Callan grunted, but stayed on his feet. The orc’s lip curled. He lifted Callan’s blade, intending to shame his enemy by felling him with the hilt of his own weapon, but the leader shouted a protest. The orc lowered the sword and stepped back, ceding his prey. A black hand shot out, spun Callan around, and then wrapped about the boy’s throat.
“Callan!” cried Lothar. “Look at me, boy.”
The orc turned, staring at Lothar, his grip on Callan never slacking. Slowly, carefully, Callan moved his head to look at his father. There was fear in those eyes, as there would be in in any sane creature’s. Lothar could not bear to see it, not in Cally’s eyes.

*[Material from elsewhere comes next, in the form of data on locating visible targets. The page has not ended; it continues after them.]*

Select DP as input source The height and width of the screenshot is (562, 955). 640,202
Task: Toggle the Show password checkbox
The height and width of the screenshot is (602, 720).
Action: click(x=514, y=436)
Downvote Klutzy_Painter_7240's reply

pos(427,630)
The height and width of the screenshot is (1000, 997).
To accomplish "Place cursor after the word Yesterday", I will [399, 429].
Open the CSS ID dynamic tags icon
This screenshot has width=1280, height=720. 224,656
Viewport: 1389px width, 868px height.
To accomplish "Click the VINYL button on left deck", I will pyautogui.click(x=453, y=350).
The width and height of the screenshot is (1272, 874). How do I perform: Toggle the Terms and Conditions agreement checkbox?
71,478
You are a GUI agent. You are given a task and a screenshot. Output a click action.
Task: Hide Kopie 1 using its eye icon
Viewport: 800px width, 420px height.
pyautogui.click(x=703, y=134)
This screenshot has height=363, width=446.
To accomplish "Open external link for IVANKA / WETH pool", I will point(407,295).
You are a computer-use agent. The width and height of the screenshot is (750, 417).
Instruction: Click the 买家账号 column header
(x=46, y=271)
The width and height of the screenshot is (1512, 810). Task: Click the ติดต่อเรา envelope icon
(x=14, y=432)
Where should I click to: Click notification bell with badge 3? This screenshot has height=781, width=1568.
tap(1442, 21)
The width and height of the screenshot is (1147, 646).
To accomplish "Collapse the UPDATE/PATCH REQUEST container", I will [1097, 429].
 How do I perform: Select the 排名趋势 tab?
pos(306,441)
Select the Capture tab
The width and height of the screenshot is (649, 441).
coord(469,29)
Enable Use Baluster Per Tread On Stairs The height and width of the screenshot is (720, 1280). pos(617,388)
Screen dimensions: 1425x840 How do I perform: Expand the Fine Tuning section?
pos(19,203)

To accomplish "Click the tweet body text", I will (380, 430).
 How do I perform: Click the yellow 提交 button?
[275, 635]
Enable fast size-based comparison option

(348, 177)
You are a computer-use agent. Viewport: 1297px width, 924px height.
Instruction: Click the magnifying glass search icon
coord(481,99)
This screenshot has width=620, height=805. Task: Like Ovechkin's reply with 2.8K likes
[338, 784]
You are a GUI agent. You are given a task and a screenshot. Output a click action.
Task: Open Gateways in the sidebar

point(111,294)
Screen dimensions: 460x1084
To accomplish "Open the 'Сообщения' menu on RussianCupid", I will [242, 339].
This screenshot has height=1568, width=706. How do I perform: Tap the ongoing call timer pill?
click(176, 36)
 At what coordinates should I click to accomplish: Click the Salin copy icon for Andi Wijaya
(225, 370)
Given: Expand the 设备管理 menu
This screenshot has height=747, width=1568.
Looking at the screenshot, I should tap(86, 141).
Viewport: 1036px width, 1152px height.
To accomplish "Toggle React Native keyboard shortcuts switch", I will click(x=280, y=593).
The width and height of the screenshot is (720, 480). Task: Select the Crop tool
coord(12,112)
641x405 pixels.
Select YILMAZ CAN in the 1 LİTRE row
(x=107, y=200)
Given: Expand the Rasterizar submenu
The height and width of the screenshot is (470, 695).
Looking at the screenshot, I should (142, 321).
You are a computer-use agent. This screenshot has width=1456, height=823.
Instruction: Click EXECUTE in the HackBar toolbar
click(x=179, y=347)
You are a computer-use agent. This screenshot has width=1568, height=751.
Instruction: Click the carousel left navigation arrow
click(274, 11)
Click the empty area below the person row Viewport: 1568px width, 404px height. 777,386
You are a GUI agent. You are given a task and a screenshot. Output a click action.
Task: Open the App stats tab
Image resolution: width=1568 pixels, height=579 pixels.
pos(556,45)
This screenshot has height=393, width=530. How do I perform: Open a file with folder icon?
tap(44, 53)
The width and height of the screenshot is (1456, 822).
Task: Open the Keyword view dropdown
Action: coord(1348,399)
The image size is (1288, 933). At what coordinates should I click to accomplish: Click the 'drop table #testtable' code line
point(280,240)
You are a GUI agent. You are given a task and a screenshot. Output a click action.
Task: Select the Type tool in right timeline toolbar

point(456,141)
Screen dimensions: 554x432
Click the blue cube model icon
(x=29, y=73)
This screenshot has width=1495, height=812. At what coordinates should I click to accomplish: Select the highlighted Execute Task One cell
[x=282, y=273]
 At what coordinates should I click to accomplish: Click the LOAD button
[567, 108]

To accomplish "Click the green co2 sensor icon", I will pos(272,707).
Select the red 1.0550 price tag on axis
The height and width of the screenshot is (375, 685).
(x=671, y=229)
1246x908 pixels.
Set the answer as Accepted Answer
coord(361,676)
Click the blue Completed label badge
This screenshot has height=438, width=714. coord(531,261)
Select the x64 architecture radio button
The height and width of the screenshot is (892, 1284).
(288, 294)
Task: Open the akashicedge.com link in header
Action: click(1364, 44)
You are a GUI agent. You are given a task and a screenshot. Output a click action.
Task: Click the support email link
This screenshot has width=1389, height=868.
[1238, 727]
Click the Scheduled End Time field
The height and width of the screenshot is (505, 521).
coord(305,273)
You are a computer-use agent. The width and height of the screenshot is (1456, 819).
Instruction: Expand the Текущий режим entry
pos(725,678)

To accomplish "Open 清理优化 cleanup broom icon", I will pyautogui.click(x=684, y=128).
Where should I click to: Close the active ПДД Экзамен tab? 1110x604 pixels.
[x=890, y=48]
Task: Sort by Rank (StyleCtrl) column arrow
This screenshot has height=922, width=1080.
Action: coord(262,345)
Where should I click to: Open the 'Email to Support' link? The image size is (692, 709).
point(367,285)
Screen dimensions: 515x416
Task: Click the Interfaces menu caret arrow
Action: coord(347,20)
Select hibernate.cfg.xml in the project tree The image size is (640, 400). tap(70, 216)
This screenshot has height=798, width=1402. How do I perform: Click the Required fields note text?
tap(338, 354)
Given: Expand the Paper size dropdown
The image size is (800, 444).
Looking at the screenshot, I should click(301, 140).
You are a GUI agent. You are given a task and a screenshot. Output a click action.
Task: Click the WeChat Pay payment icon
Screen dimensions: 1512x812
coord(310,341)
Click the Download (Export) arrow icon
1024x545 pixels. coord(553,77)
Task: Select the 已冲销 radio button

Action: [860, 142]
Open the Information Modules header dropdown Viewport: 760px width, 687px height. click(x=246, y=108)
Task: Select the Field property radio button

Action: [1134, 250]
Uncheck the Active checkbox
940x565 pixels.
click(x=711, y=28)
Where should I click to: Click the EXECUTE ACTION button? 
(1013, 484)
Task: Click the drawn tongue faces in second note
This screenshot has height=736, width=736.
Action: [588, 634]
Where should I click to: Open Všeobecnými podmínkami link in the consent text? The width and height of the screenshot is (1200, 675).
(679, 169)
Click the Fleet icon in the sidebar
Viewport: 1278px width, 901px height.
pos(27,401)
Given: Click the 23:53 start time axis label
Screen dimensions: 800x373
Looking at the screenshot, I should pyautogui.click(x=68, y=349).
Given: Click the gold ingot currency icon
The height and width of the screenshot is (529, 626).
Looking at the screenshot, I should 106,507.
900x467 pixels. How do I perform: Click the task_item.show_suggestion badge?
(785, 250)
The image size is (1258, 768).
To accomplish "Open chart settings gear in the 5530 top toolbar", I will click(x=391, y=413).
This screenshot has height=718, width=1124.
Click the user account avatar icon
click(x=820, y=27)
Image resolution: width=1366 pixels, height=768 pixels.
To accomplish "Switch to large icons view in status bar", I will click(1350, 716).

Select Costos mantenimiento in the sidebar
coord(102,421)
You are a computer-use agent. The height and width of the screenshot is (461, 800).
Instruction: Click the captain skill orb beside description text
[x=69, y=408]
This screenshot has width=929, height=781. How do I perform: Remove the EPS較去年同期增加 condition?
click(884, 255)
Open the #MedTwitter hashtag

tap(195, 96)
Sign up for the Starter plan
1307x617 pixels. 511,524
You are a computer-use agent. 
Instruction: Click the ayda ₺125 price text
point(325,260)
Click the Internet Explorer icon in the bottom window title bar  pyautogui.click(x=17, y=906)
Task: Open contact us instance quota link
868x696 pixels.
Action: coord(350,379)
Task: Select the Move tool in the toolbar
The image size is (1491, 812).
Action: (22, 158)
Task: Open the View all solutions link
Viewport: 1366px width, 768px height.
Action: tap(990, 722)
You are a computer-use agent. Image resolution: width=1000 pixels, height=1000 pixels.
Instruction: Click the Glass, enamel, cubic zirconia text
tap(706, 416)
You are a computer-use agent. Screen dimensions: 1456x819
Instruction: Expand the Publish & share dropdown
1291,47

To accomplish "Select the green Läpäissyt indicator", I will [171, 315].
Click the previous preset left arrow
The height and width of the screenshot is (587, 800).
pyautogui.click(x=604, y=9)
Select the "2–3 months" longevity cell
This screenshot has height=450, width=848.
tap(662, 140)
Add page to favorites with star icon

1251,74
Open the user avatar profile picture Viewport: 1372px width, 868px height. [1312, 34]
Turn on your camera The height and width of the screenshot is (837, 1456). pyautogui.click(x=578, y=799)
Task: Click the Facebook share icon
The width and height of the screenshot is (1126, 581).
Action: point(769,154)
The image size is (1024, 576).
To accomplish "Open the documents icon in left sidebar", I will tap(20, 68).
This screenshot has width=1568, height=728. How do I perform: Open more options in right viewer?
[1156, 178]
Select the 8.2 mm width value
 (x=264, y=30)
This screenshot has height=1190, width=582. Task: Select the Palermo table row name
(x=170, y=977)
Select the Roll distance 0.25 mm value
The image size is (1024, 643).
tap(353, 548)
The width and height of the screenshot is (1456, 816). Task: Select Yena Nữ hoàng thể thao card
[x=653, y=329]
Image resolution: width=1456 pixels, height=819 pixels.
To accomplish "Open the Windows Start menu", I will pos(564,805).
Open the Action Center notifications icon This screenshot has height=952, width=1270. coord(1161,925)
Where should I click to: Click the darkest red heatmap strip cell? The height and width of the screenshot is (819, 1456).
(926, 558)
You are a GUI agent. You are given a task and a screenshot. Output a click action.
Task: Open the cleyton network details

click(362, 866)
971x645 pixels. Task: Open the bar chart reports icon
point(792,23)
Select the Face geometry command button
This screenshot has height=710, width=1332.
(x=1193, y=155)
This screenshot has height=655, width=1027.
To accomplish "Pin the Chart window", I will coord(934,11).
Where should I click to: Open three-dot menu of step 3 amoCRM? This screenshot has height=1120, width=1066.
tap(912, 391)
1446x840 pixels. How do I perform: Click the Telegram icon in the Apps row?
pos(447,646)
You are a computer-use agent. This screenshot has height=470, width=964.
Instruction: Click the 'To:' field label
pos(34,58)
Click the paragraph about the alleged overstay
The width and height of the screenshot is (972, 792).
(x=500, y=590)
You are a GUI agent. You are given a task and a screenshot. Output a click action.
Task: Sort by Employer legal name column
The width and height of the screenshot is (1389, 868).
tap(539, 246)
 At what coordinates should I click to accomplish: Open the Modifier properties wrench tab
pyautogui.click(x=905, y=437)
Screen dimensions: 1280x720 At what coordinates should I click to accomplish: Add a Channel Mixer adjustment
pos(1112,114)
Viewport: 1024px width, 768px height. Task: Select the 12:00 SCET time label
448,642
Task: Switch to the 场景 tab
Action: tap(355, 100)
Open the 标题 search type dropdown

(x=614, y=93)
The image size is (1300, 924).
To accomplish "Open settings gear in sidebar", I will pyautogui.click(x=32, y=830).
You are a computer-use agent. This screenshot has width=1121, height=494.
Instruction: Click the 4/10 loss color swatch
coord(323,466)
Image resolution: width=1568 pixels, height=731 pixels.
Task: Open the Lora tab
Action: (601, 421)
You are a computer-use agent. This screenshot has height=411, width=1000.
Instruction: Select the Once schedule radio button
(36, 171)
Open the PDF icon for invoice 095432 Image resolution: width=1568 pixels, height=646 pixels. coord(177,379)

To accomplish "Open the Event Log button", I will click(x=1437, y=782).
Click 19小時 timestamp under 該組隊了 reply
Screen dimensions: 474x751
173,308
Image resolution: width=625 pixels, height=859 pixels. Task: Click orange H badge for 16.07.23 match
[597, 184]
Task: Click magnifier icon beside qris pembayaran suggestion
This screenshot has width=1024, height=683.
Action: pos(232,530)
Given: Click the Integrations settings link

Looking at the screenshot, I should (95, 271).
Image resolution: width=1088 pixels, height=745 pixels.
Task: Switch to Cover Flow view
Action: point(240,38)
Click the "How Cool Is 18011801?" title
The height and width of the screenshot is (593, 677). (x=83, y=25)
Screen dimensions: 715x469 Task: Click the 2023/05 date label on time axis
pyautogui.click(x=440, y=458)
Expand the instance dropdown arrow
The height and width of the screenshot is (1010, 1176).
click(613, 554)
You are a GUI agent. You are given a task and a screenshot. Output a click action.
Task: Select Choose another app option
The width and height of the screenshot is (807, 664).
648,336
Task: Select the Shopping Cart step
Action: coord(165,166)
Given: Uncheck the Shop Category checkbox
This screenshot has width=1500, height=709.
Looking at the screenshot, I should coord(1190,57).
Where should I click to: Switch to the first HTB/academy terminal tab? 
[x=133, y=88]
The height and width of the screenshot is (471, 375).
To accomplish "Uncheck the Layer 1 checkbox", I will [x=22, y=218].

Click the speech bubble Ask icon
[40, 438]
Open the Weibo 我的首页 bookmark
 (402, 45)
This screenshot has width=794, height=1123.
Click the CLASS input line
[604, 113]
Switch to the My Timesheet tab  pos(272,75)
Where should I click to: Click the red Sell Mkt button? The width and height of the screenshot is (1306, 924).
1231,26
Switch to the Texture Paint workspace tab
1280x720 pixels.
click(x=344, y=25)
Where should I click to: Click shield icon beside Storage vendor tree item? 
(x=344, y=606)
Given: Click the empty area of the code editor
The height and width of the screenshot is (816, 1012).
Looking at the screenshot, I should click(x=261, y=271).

He, too, was afraid, horribly afraid, more frightened of what was unfolding with a dreadful inevitability than of his own death.
And so, for Callan and not for himself, Anduin Lothar did not hurl himself against the lightning again. He did not scream in fury. He stood, quietly, even peacefully, Callan’s hazel eyes locked with his own. Lothar kept that gaze, even when the orc, finally understanding the significance of the prize he clutched, grinned with deep satisfaction, the expression stretching his hideous, misshapen face around the jutting tusks.
He turned back to Callan, lifted his arm and the bloodstained claw that was grafted onto it, and brought it down.
It felt as though the weapon had plunged into his own body, carving out his heart as it sliced though Callan’s armor and flesh. The orc lifted the body of Callan Lothar as if it were a piece of speared meat. He hurled Lothar’s boy toward him, to crash and sizzle into the blue-white spears of lightning, then fall, limp, to the uncaring stone.
Slowly, Lothar raised his eyes. Hatred, cold and cleansing, replaced his anguish, for this moment at least. And as he gazed at the smug, grinning orc who had eviscerated the last thing Lothar loved, Lothar made them both a promise.
I will kill you. However long it may take, whatever it will cost me… I will kill you, for what you have done here today.
“He’s here!”
At Garona’s shout, Khadgar closed his eyes briefly in relief. He hastened over to where she knelt beside what at first looked like a discarded pile of clothing. As he drew closer, he sucked in a breath at the sight of the Guardian.